▶ Data provided:
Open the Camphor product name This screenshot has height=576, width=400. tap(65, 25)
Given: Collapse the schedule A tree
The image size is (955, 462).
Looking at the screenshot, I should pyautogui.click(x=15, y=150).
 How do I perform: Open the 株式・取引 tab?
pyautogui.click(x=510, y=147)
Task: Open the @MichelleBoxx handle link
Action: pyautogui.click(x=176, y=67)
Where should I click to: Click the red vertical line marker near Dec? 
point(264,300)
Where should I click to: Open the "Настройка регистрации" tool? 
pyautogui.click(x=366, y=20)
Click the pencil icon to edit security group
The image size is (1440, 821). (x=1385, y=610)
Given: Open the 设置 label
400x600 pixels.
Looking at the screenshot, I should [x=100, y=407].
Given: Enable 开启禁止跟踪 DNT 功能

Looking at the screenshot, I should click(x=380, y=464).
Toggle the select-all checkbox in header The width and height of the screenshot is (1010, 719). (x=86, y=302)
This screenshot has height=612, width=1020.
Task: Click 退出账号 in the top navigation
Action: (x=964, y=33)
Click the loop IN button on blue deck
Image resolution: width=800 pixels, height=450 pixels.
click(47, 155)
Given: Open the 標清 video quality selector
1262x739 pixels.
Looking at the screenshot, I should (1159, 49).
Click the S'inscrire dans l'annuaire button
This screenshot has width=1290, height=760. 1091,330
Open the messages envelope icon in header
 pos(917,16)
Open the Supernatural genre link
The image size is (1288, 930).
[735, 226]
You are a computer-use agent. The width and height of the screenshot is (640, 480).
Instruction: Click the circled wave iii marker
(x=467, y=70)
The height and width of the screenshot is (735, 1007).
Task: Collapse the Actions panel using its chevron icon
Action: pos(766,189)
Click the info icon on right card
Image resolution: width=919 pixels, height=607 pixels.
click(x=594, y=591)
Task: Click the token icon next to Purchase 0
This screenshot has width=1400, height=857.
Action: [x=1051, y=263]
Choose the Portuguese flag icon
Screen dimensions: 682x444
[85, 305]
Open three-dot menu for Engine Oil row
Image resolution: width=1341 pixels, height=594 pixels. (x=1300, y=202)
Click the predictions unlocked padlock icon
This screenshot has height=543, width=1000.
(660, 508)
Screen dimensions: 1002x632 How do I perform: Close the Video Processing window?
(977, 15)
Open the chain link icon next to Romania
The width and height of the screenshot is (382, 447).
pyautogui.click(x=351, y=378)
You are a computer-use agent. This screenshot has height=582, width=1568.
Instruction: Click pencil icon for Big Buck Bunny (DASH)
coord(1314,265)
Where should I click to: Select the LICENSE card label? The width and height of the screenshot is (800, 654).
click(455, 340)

▶ Description of the task: Check each line of the data above for the string "agent" and report only how many lines have it.

▶ Solution to this exercise: 2